If one wanted to understand the world of the turn of the 18th century, there was really only one person who had the breadth of experience to really explain it to you. That person was not a historian like Edward Gibbon or a poet like William Blake, though the latter might have told you a thing or two you needed to know. That person was Olaudah Equiano, who witnessed the world in all its aspects from enslavement in Africa, through the Middle Passage, to a number of experiences in many different slave colonies in the Americas, and finally to freedom. At the beginning of the twenty-first century one of the few people who could really give you an inside view of the world – at least outside Baltimore and “The Wire” – is a former Australian convict who now resides in Mumbai.

This is a must read, in my humble opinion, though I hasten to add that listening to the 35 CDs performed by Humphrey Brower may be even better. Brower's rendering of all the accents, and his ability to draw all the life out of the narrative is truly astounding. Whether or not Hollywood and Johnny Depp can capture the depths of this book and make it more than a mere adventure story remains to be seen. [what happened to that movie?] Of course, there are many who will feel that by purchasing this book they are allowing a man to benefit from his crimes, a man who committed murder (though I don't recall him declaring this in the novel). Oh well, it is a great story, and I think one that we all may learn from; does a man repay his debt to society, by letting that society know some of its shortcomings, some of the ways in which it functions? I don't know.

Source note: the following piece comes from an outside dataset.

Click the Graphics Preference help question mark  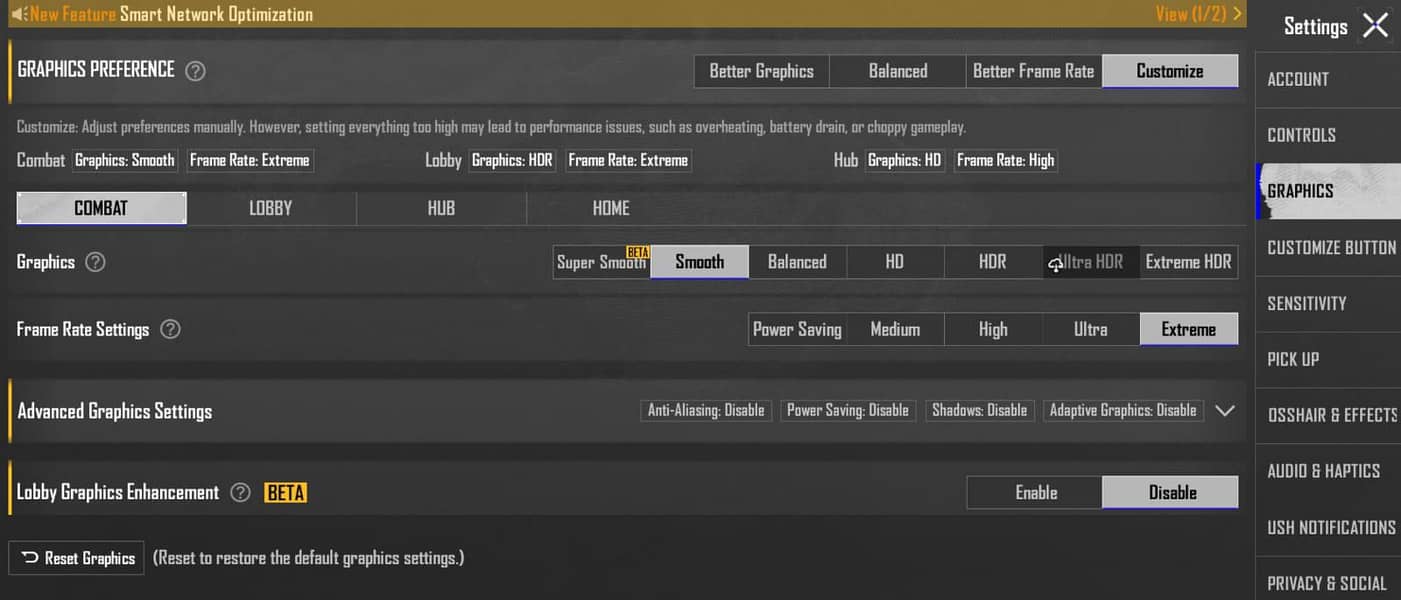click(x=196, y=71)
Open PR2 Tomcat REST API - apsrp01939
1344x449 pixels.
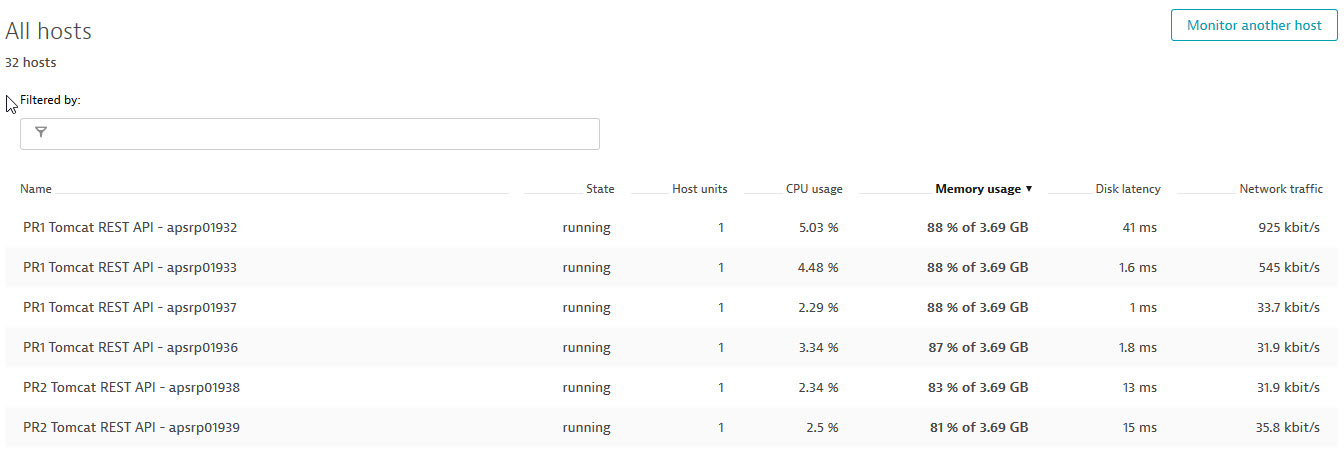click(x=131, y=428)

And a brief addendum: Since writing this, “Slumdog Millionaire” has appeared in the movie theaters and has carted off all the Oscars for best movie, best director, and the like. This is a good movie; it perhaps does not deserve all the awards it has garnered – since there are plenty of Bollywood movies that are better, and there is an Orientalism involved in the judgment of its quality – but it is definitely good. The director, Danny Boyle, really has done an extremely good job of being not an overbearing Brit in India, but someone who first of all declares that he knows nothing and needs to be shown what is going on. His best scenes – those early in the movie, in the slums – really provide a sense of what it must be like living in those mazes – well, perhaps not living, you get a better sense in Shantaram – but endeavoring to get by and survive, particularly as a child. In the end, though, it may fall back on established narratives, and ends in a romance that lets the viewer off the hook.We come away, realizing we have seen horrors, but they are distant – and anyway, everyone is dancing bangra at the end – so all's cool.

Shantaram, by contrast, says the world is [expletive], but don't just blame the perpetrators of these crimes – good guys and bad guys are pretty hard to distinguish – and in the end we are all complicit. In convict history, you heard it here first, we all have to realize that the voices we hear, are voices we ourselves created.